Title:

The Last Samurai

Author:

Helen DeWitt

Category:

Literature

Rating:

Date Reviewed:

December 16, 2006

picked this book up at the library without reading any reviews, I think I saw the title and thought it might be the book upon which the Tom Cruise movie was based. This book has nothing to do with the Last Samurai movie. The book jacket sounds interesting, a genius child can make an interesting story. Unfortunately, this is book is a bloated failure.

My stated policy is to only review books that I finish, but I confess I could not finish this one. I happened to drop the book one day when I was sitting down to read another chapter, and the bookmark fell out and I lost my place.

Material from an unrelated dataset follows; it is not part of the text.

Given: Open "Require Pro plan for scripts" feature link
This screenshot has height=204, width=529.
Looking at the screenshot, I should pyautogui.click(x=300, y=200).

This book so unenjoyable, why waste more time with it, when there are so many good works waiting to be read? I didn’t want to page through the book, because I realized I had come to loathe Sibylla. Sibylla is the mother of Ludo, the child genius. The first half of the story is written from her perspective as she is raising her prodigy son. The second half is (I think - I got about as far as page 300 before I lost my place and quit on this book) written by Ludo.

It is difficult to write a convincing story about genius. Presumably, the author must be quite clever in order to make the genius character appear smart. Helen DeWitt’s solution is to make her characters fluent in just about every language spoken on earth. So we get Ludo reading Inuit, Ludo reading Greek, Ludo reading Icelandic, Ludo reading Japanese, etc. The pages are full of material that the reader will skip over (unless of course they are bright as Ludo is supposed to be.) I wish an editor had cut out most of this unreadable padding.

My biggest disappointment is that DeWitt’s characters don’t act nearly as bright as you would expect a genius to behave. When Ludo is six years old, Sibylla enrolls him in a standard first grade classroom. Of course, he is bored out of his mind by the material. What is the point of this? Sibylla is an American who moved to England to study at Oxford, but dropped out and now earns a living as a typist. Sibylla watches the movie The Seven Samurai over and over again - judging from the number of times the movie is mention in this novel, Sibylla must seen the movie hundreds if not a thousand times. Is this brilliance or madness?

What I hated most about Sibylla is that she is a snob. Ludo brings home the movie The Magnificence Seven, and Sibylla sneers repeatedly at “the men in tight jeans.” The painter Lord Leighton is reviled (I didn’t finish the book, so I never learn why Sibylla holds him in such low esteemed.) Sibylla attends a 20 hour concert by Yamamoto, a pretentious musical “genius” - at the end of incredibly dull performance only 25 patrons remain in the concert hall. Only then does Sibylla notice that Ludo has wandered away hours ago. Sibylla believes every household should have a copy of Ptolemaic Alexandria in the original Greek.

The central plot of the story is Sibylla will not reveal to Ludo who fathered him. (Ludo is the result of a one night stand by Sibylla with a travel writer named Liberace - another foolish move by the Sibylla the genius.) Eventually, Ludo does discover who his father is, and goes to visit him. Ludo is unimpressed by Liberace. I think I wanted to stop reading at this point because I liked Ludo, and I didn’t want to see him transformed into a younger copy of Sibylla - sneering at lesser mortals, scorning them for their faults.

This novel is incredibly tedious. I don’t understand the high praise awarded by the Amazon website - but perhaps other people enjoying sneering at those “not good enough”. I recommend skipping this book completely. Rent a DVD of the Magnificent Seven and enjoy!